The regulator does not need to reinvent the rulebook, but it must update its application. A short, practical note could:

  • Set minimum expectations for human verification of AI-generated due-diligence output;
  • Outline supervisory protocols for junior lawyers using AI platforms; and
  • Encourage transparent client communication about the extent and limits of automation.

Such guidance would not impede innovation. It would provide the same certainty the profession already expects in areas like outsourcing, confidentiality and conflicts.

Commercial pressure and professional risk

Transaction timetables now assume that AI will accelerate the due-diligence phase. Clients reward speed. But compressed review cycles can erode supervision, particularly where teams rely too heavily on machine summaries.

Professional indemnity insurers are already alert to this tension. Many now ask firms to disclose what AI systems they use and what verification procedures are in place.

Without regulatory parameters, the market is left to self-regulate. The result is predictable: divergent standards, uneven quality control and inconsistent liability exposure.

Beyond competence: accountability in practice

In an earlier blog, I examined the solicitor’s duty of competence in the age of AI. The issue now is accountability. Competence defines what a solicitor must know; accountability defines how they must act when technology is part of the process.

AI does not shift responsibility away from the professional. It merely obscures where, within the workflow, error may arise. Regulators should address this now, before the first negligence case involving AI-assisted due diligence sets the precedent by default.

Conclusion

AI has transformed how solicitors perform due diligence but not who bears responsibility for the outcome.

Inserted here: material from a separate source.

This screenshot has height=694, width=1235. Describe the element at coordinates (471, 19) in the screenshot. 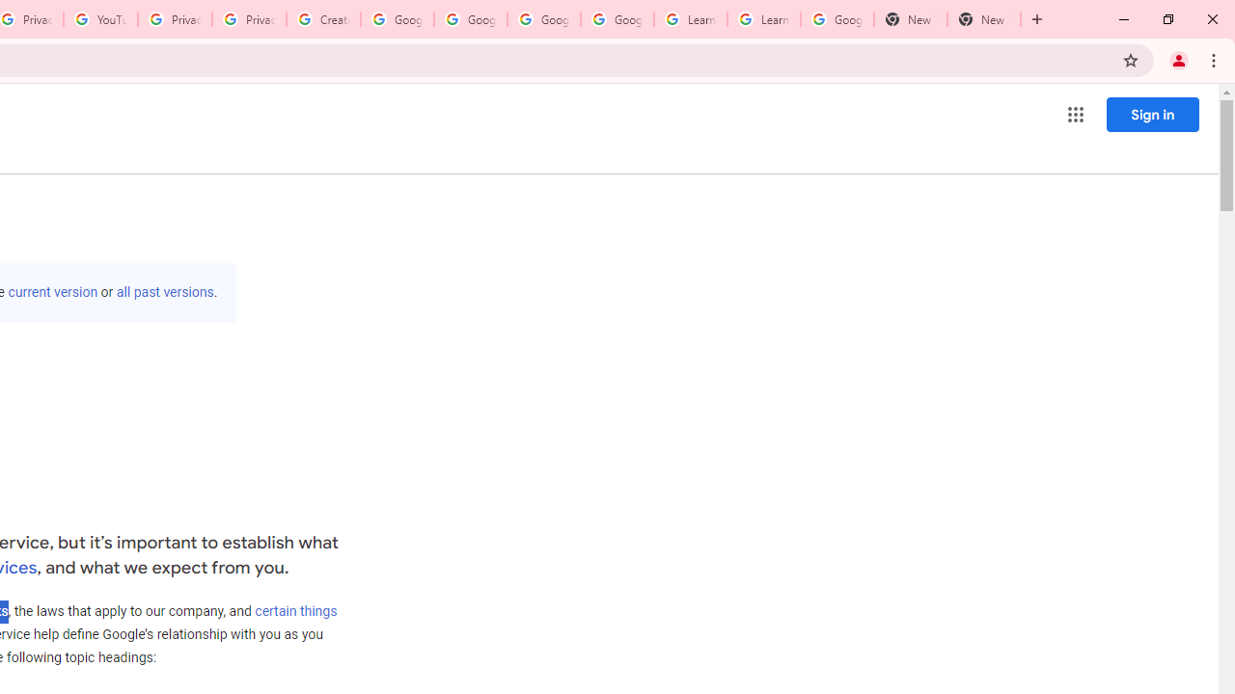

I see `'Google Account Help'` at that location.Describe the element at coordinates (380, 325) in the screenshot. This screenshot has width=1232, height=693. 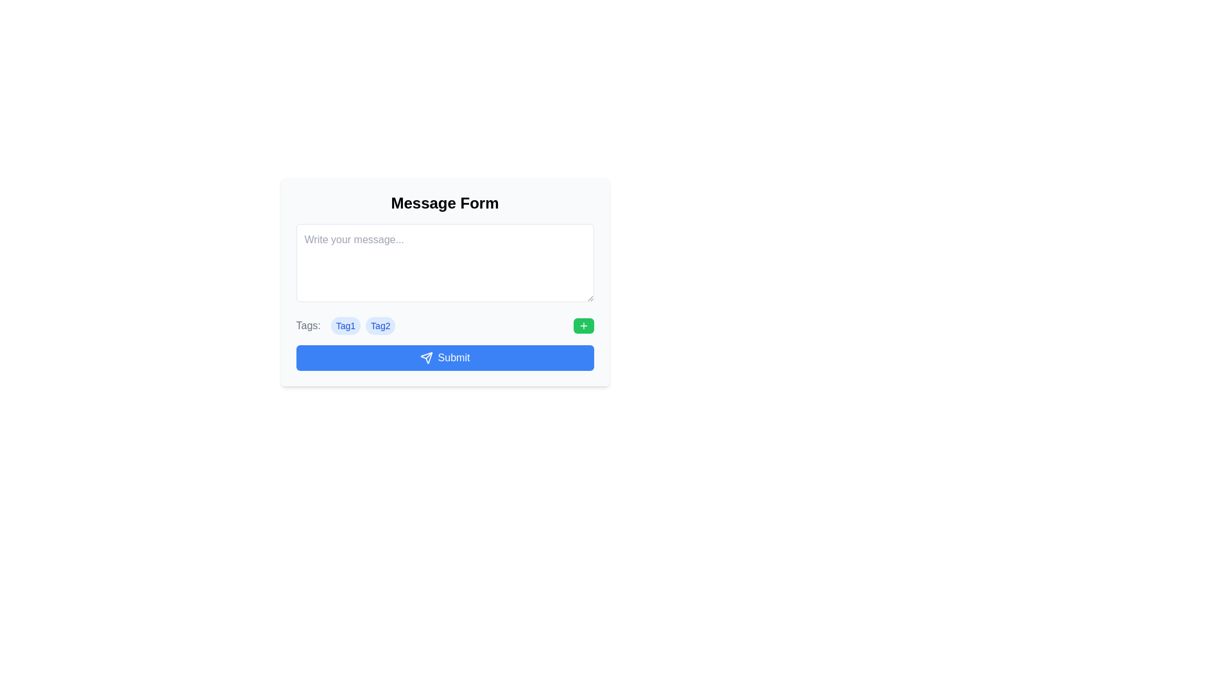
I see `the second tag displayed below the label 'Tags:', positioned immediately to the right of 'Tag1'` at that location.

When the machine misses, the solicitor still answers.

The SRA should move from encouragement to expectation, making explicit that supervision, verification and disclosure obligations apply equally to AI-assisted work. Clear guidance would protect clients, clarify liability and strengthen confidence in innovation.

The profession has embraced the tools. Regulation must now catch up – not to restrict them, but to ensure that in the pursuit of efficiency, the essential safeguard of accountability is not lost.